GIVEN RECORDS:
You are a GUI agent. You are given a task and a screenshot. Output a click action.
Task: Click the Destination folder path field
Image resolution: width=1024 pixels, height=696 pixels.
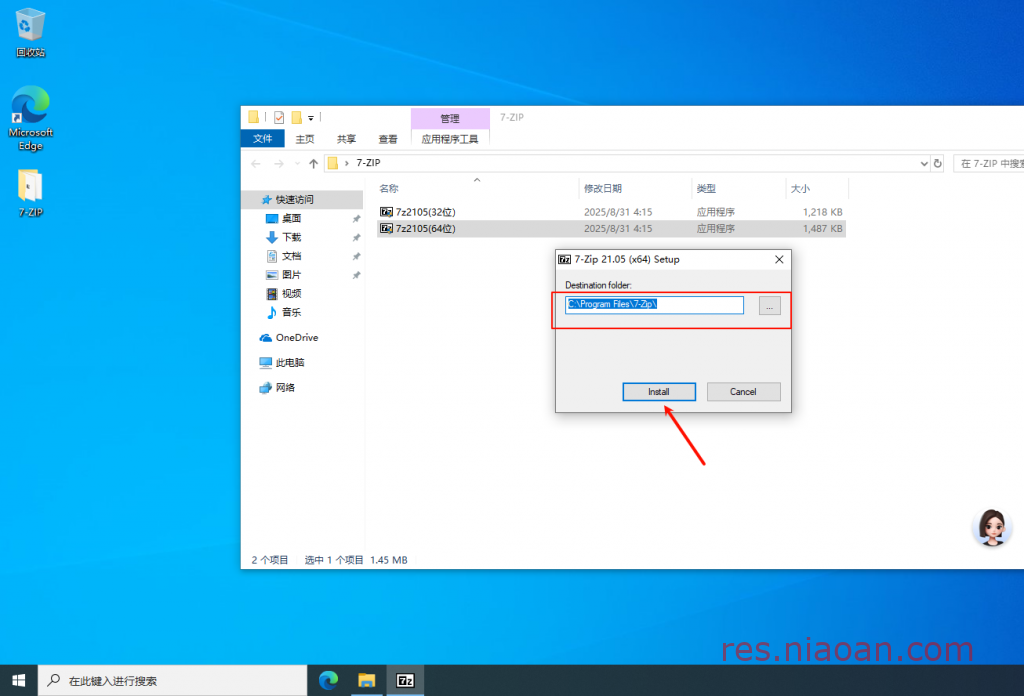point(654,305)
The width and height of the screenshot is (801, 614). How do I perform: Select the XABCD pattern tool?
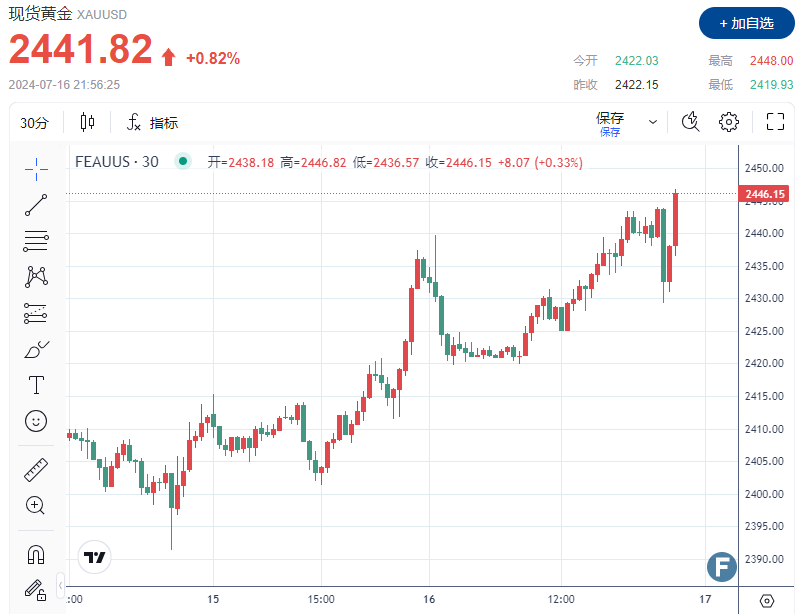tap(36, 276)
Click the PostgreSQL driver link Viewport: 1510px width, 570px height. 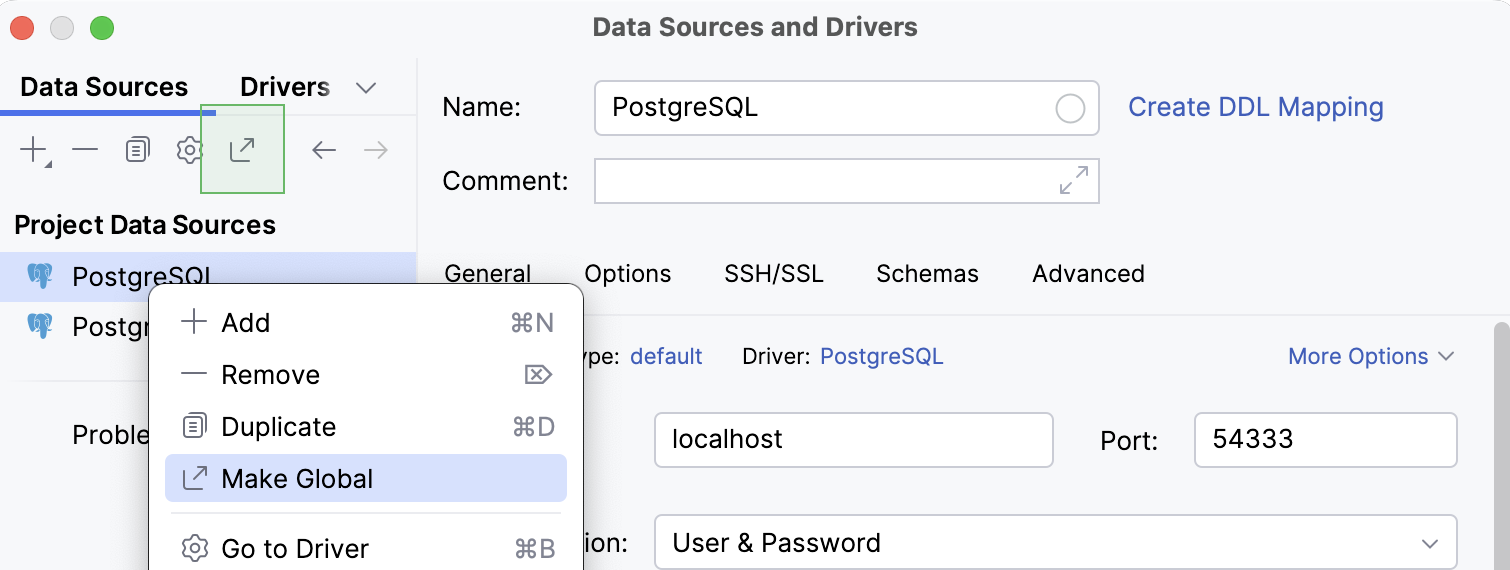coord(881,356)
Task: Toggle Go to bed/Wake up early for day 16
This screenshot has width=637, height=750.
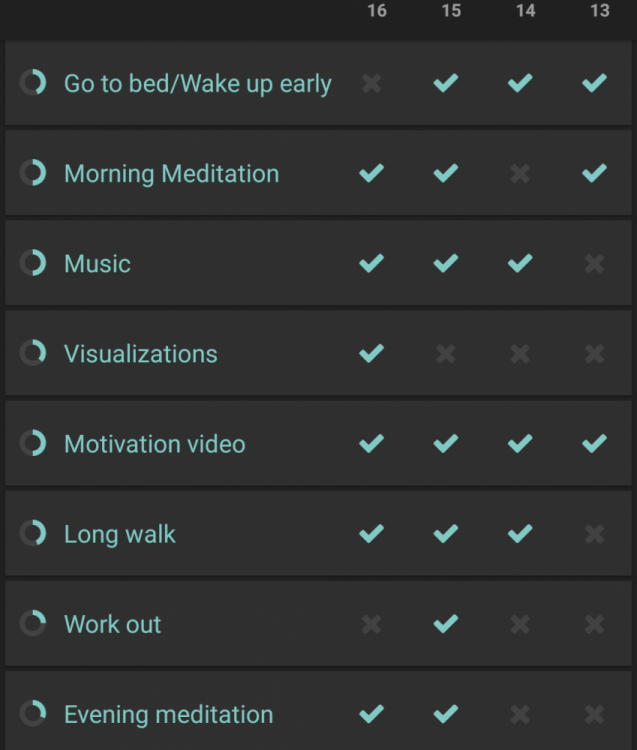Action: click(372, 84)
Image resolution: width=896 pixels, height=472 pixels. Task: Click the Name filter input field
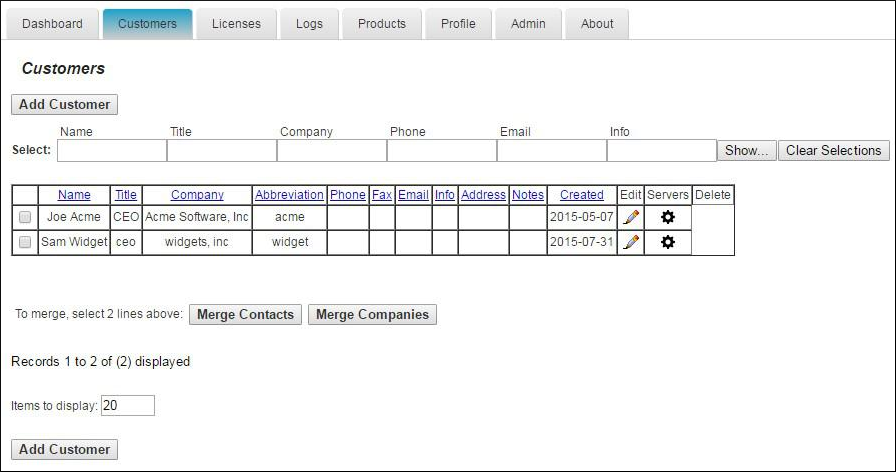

WORK ITEM:
Leave out all pictures and extract exactly the lines from the line with "Task: Toggle Go" through the end of the material.

RESPONSE BELOW:
Task: Toggle Go to bed/Wake up early for day 16
This screenshot has width=637, height=750.
Action: click(372, 84)
Image resolution: width=896 pixels, height=472 pixels. Task: Click the Name filter input field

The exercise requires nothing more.